» **Input records**:
○ ○ ○ ○

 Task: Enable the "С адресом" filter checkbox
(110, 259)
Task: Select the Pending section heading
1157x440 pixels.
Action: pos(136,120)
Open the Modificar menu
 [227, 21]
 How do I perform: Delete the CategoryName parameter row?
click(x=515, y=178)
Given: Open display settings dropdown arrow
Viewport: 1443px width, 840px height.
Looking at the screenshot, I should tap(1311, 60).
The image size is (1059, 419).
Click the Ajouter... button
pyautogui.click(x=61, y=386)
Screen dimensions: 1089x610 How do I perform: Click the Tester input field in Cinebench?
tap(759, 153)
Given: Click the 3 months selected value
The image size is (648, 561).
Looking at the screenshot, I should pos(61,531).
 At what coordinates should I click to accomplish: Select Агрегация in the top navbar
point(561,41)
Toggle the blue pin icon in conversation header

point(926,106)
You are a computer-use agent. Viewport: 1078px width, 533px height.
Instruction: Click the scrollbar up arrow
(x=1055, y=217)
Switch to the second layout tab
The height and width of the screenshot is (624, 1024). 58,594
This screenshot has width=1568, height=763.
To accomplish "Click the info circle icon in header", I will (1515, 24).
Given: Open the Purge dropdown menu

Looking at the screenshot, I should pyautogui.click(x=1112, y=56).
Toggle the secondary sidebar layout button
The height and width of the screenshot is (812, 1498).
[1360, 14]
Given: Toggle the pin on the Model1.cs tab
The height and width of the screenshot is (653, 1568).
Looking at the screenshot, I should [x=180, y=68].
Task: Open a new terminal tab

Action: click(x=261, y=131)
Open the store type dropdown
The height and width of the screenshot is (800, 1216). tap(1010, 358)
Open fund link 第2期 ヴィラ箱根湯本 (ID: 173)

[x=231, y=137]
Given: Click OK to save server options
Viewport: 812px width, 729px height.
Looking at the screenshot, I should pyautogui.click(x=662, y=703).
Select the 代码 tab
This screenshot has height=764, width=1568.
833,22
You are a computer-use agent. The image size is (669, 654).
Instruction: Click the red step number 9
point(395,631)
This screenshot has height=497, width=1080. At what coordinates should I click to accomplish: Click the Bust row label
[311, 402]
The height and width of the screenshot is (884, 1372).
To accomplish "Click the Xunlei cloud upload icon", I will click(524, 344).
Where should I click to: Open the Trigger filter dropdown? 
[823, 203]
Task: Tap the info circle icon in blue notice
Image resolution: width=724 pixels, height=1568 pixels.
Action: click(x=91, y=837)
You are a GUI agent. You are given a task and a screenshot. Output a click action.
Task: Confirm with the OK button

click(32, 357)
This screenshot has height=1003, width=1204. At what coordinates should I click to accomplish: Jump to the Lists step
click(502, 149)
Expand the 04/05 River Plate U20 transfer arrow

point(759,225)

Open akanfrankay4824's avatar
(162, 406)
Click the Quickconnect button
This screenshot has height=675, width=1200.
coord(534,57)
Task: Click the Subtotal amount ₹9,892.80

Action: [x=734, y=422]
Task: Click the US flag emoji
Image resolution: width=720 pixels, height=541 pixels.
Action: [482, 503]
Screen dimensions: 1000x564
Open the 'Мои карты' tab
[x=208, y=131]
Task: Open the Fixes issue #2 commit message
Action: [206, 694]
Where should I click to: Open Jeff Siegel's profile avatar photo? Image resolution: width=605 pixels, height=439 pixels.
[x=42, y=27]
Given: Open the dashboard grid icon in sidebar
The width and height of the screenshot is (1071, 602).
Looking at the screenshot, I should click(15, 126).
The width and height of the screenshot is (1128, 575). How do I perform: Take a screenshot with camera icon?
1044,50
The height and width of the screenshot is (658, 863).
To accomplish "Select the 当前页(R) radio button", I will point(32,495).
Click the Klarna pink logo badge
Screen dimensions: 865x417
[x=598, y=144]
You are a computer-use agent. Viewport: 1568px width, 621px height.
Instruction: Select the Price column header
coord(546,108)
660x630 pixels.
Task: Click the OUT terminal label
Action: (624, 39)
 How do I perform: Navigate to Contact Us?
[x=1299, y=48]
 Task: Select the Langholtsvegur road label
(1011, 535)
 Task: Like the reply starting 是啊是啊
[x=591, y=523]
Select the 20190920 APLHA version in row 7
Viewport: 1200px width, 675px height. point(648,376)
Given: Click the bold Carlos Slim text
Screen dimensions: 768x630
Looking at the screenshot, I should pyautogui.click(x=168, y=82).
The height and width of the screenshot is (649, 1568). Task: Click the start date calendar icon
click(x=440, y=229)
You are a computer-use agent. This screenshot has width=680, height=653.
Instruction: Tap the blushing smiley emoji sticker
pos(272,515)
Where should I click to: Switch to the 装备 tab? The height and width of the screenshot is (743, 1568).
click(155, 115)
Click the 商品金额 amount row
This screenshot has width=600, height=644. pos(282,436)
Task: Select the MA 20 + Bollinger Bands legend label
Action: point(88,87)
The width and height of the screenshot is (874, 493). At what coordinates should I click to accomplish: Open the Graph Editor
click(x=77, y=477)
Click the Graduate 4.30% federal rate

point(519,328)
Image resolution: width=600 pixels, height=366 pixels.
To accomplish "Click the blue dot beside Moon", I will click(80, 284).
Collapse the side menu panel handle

○ ○ ○ ○

» **Task details**:
Once the records are read, print each of them exactly as written.

» **Completed exercise**:
 Task: Enable the "С адресом" filter checkbox
(110, 259)
Task: Select the Pending section heading
1157x440 pixels.
Action: pos(136,120)
Open the Modificar menu
 [227, 21]
 How do I perform: Delete the CategoryName parameter row?
click(x=515, y=178)
Given: Open display settings dropdown arrow
Viewport: 1443px width, 840px height.
Looking at the screenshot, I should tap(1311, 60).
The image size is (1059, 419).
Click the Ajouter... button
pyautogui.click(x=61, y=386)
Screen dimensions: 1089x610 How do I perform: Click the Tester input field in Cinebench?
tap(759, 153)
Given: Click the 3 months selected value
The image size is (648, 561).
Looking at the screenshot, I should pos(61,531).
 At what coordinates should I click to accomplish: Select Агрегация in the top navbar
point(561,41)
Toggle the blue pin icon in conversation header

point(926,106)
You are a computer-use agent. Viewport: 1078px width, 533px height.
Instruction: Click the scrollbar up arrow
(x=1055, y=217)
Switch to the second layout tab
The height and width of the screenshot is (624, 1024). 58,594
This screenshot has width=1568, height=763.
To accomplish "Click the info circle icon in header", I will (1515, 24).
Given: Open the Purge dropdown menu

Looking at the screenshot, I should pyautogui.click(x=1112, y=56).
Toggle the secondary sidebar layout button
The height and width of the screenshot is (812, 1498).
[1360, 14]
Given: Toggle the pin on the Model1.cs tab
The height and width of the screenshot is (653, 1568).
Looking at the screenshot, I should [x=180, y=68].
Task: Open a new terminal tab

Action: click(x=261, y=131)
Open the store type dropdown
The height and width of the screenshot is (800, 1216). tap(1010, 358)
Open fund link 第2期 ヴィラ箱根湯本 (ID: 173)

[x=231, y=137]
Given: Click OK to save server options
Viewport: 812px width, 729px height.
Looking at the screenshot, I should pyautogui.click(x=662, y=703).
Select the 代码 tab
This screenshot has height=764, width=1568.
833,22
You are a computer-use agent. The image size is (669, 654).
Instruction: Click the red step number 9
point(395,631)
This screenshot has height=497, width=1080. At what coordinates should I click to accomplish: Click the Bust row label
[311, 402]
The height and width of the screenshot is (884, 1372).
To accomplish "Click the Xunlei cloud upload icon", I will click(524, 344).
Where should I click to: Open the Trigger filter dropdown? 
[823, 203]
Task: Tap the info circle icon in blue notice
Image resolution: width=724 pixels, height=1568 pixels.
Action: click(x=91, y=837)
You are a GUI agent. You are given a task and a screenshot. Output a click action.
Task: Confirm with the OK button

click(32, 357)
This screenshot has height=1003, width=1204. At what coordinates should I click to accomplish: Jump to the Lists step
click(502, 149)
Expand the 04/05 River Plate U20 transfer arrow

point(759,225)

Open akanfrankay4824's avatar
(162, 406)
Click the Quickconnect button
This screenshot has height=675, width=1200.
coord(534,57)
Task: Click the Subtotal amount ₹9,892.80

Action: [x=734, y=422]
Task: Click the US flag emoji
Image resolution: width=720 pixels, height=541 pixels.
Action: [482, 503]
Screen dimensions: 1000x564
Open the 'Мои карты' tab
[x=208, y=131]
Task: Open the Fixes issue #2 commit message
Action: [206, 694]
Where should I click to: Open Jeff Siegel's profile avatar photo? Image resolution: width=605 pixels, height=439 pixels.
[x=42, y=27]
Given: Open the dashboard grid icon in sidebar
The width and height of the screenshot is (1071, 602).
Looking at the screenshot, I should click(15, 126).
The width and height of the screenshot is (1128, 575). How do I perform: Take a screenshot with camera icon?
1044,50
The height and width of the screenshot is (658, 863).
To accomplish "Select the 当前页(R) radio button", I will point(32,495).
Click the Klarna pink logo badge
Screen dimensions: 865x417
[x=598, y=144]
You are a computer-use agent. Viewport: 1568px width, 621px height.
Instruction: Select the Price column header
coord(546,108)
660x630 pixels.
Task: Click the OUT terminal label
Action: (624, 39)
 How do I perform: Navigate to Contact Us?
[x=1299, y=48]
 Task: Select the Langholtsvegur road label
(1011, 535)
 Task: Like the reply starting 是啊是啊
[x=591, y=523]
Select the 20190920 APLHA version in row 7
Viewport: 1200px width, 675px height. point(648,376)
Given: Click the bold Carlos Slim text
Screen dimensions: 768x630
Looking at the screenshot, I should pyautogui.click(x=168, y=82).
The height and width of the screenshot is (649, 1568). Task: Click the start date calendar icon
click(x=440, y=229)
You are a computer-use agent. This screenshot has width=680, height=653.
Instruction: Tap the blushing smiley emoji sticker
pos(272,515)
Where should I click to: Switch to the 装备 tab? The height and width of the screenshot is (743, 1568).
click(155, 115)
Click the 商品金额 amount row
This screenshot has width=600, height=644. pos(282,436)
Task: Select the MA 20 + Bollinger Bands legend label
Action: point(88,87)
The width and height of the screenshot is (874, 493). At what coordinates should I click to accomplish: Open the Graph Editor
click(x=77, y=477)
Click the Graduate 4.30% federal rate

point(519,328)
Image resolution: width=600 pixels, height=366 pixels.
To accomplish "Click the blue dot beside Moon", I will click(80, 284).
Collapse the side menu panel handle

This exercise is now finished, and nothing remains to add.